Exercise Analysis - Curls
Competitive bodybuilders train like there’s no tomorrow, calculate their diets meticulously and practice posing ‘til they’re blue in the face (literally!). Nevertheless, the most important determinant for on-stage success requires none of these measures. When all is said and done, the critical thing a bodybuilder must do is choose his parents wisely! I learned this lesson early on when my genetically-gifted biceps were the talk of the gym.
When I started lifting weights, my biceps developed fast and were much better than the rest of my physique. In actuality, it had little to do with how I trained them, but this fact was lost on my compatriots, who were constantly asking me for my secret. All I could tell them was to do curls.

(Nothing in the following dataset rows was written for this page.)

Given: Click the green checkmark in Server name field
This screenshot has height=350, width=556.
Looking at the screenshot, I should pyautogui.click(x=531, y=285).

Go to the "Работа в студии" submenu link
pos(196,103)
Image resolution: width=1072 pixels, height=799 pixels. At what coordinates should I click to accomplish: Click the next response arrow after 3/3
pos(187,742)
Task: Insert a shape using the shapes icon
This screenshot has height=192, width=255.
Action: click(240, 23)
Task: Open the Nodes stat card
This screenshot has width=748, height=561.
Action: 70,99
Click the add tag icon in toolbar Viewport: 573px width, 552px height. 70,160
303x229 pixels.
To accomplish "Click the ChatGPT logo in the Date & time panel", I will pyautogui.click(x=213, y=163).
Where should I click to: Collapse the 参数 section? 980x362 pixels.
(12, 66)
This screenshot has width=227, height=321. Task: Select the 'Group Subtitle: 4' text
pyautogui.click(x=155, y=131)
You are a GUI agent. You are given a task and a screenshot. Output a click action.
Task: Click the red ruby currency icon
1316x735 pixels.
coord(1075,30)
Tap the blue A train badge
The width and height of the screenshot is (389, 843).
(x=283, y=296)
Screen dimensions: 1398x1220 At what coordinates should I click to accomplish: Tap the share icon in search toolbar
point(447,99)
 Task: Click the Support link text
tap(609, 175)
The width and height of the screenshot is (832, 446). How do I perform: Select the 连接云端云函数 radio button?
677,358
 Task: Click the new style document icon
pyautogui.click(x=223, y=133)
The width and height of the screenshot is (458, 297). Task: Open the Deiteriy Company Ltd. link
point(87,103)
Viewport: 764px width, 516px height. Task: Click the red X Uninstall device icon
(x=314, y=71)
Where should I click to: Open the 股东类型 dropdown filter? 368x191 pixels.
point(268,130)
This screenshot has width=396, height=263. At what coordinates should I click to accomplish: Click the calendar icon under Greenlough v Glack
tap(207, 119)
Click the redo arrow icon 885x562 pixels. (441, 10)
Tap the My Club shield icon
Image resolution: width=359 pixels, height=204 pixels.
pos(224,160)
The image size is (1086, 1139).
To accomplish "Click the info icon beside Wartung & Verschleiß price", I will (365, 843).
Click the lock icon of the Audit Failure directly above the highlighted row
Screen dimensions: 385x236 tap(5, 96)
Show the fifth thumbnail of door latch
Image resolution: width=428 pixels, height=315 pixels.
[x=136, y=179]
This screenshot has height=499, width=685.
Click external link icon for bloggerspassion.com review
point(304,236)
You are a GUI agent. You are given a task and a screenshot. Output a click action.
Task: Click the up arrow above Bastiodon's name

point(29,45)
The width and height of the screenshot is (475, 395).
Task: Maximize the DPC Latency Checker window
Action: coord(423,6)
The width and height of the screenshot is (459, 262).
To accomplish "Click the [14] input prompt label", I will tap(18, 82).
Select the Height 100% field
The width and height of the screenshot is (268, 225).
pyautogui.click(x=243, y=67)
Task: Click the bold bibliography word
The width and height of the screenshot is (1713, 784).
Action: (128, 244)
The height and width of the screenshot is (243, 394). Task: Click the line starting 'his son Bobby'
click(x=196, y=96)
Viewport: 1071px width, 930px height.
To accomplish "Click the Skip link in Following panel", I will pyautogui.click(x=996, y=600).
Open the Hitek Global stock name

I now realize that training the muscles of the front portion of the upper arm is not as simple as my early experiences indicated. First off, the biceps are only one of three muscles situated in this region and aren’t even the prime movers when we flex the arm at the elbow (curl). And while all three muscles are responsible for performing this function, there are a number of ways to do curls, and subtle changes in technique alter which muscle shoulders the brunt of the effort.
The predominant elbow flexor is the brachialis, which originates on the lower portion of the front of the humerus (upper arm bone) and transcends the elbow, attaching to one of the two forearm bones below (the ulna). When it develops sufficient tension to overcome resistance to shortening, contraction of the brachialis causes the elbow to bend. If the upper arm is fixed (as should be the case during any curling exercise where a weight is held in the hand), the forearm will move toward it. If the hand is fixed, the opposite will occur. The latter is an example of a reverse origin/insertion action and is what happens when we perform chin-ups from a bar fixed overhead.
The brachialis is the predominant elbow flexor, but the biceps brachii has more responsibilities because it crosses additional joints. It also possesses two different sections. The long and short heads of the biceps share the same insertion on the radius (the other forearm bone), but have different origins on the scapula. In addition to the elbow, the biceps act at the shoulder.
When the biceps contract and motion at the shoulder is allowed, the arm rises to the front. Stabilizing muscles act isometrically (without changing length) during conventional curls to prevent this unwanted action. But maintaining the arm in a raised position at the shoulder as you train your elbow flexors (supporting it on a structure above your head as you perform curls from a high pulley, for example) is a viable strategy to change elbow-flexor emphasis because it reduces biceps involvement. In this posture, the muscle is shortened and less capable, so the brachialis is featured. It is also common for lifters to alter muscle use by turning their palms up as they curl. This motion is called supination and occurs at the articulation formed between the two bones of the forearm (the radioulnar joint). Supinating increases biceps involvement because the biceps also act at this joint.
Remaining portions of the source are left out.